#### What is being asked:
Your answer must be the records below, printed exactly.

=== Begin Enclosure ===

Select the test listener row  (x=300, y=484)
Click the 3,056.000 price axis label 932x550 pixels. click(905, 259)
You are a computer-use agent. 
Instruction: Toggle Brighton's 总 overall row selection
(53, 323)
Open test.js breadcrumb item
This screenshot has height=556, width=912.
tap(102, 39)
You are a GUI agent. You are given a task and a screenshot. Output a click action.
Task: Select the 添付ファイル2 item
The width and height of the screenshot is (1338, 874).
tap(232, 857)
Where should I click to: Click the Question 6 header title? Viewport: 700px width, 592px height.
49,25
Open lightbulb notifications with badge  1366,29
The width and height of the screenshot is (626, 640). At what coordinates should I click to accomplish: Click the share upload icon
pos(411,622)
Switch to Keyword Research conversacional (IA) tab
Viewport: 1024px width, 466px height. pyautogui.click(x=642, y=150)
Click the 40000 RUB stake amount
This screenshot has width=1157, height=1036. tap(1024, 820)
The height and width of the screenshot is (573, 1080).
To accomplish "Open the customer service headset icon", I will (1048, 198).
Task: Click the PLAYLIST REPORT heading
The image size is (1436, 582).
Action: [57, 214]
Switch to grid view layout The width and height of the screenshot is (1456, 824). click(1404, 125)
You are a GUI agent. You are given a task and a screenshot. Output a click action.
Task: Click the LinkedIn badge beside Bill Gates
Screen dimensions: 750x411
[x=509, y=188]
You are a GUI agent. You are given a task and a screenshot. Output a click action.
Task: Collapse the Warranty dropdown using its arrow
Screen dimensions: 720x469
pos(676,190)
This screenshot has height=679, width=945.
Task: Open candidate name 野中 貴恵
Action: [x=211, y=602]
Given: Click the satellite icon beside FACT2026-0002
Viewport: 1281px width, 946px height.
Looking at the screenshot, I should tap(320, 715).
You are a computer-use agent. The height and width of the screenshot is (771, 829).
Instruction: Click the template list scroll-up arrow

=== End Enclosure ===

#### Answer to the exercise:
Select the test listener row  (x=300, y=484)
Click the 3,056.000 price axis label 932x550 pixels. click(905, 259)
You are a computer-use agent. 
Instruction: Toggle Brighton's 总 overall row selection
(53, 323)
Open test.js breadcrumb item
This screenshot has height=556, width=912.
tap(102, 39)
You are a GUI agent. You are given a task and a screenshot. Output a click action.
Task: Select the 添付ファイル2 item
The width and height of the screenshot is (1338, 874).
tap(232, 857)
Where should I click to: Click the Question 6 header title? Viewport: 700px width, 592px height.
49,25
Open lightbulb notifications with badge  1366,29
The width and height of the screenshot is (626, 640). At what coordinates should I click to accomplish: Click the share upload icon
pos(411,622)
Switch to Keyword Research conversacional (IA) tab
Viewport: 1024px width, 466px height. pyautogui.click(x=642, y=150)
Click the 40000 RUB stake amount
This screenshot has width=1157, height=1036. tap(1024, 820)
The height and width of the screenshot is (573, 1080).
To accomplish "Open the customer service headset icon", I will (1048, 198).
Task: Click the PLAYLIST REPORT heading
The image size is (1436, 582).
Action: [57, 214]
Switch to grid view layout The width and height of the screenshot is (1456, 824). click(1404, 125)
You are a GUI agent. You are given a task and a screenshot. Output a click action.
Task: Click the LinkedIn badge beside Bill Gates
Screen dimensions: 750x411
[x=509, y=188]
You are a GUI agent. You are given a task and a screenshot. Output a click action.
Task: Collapse the Warranty dropdown using its arrow
Screen dimensions: 720x469
pos(676,190)
This screenshot has height=679, width=945.
Task: Open candidate name 野中 貴恵
Action: [x=211, y=602]
Given: Click the satellite icon beside FACT2026-0002
Viewport: 1281px width, 946px height.
Looking at the screenshot, I should tap(320, 715).
You are a computer-use agent. The height and width of the screenshot is (771, 829).
Instruction: Click the template list scroll-up arrow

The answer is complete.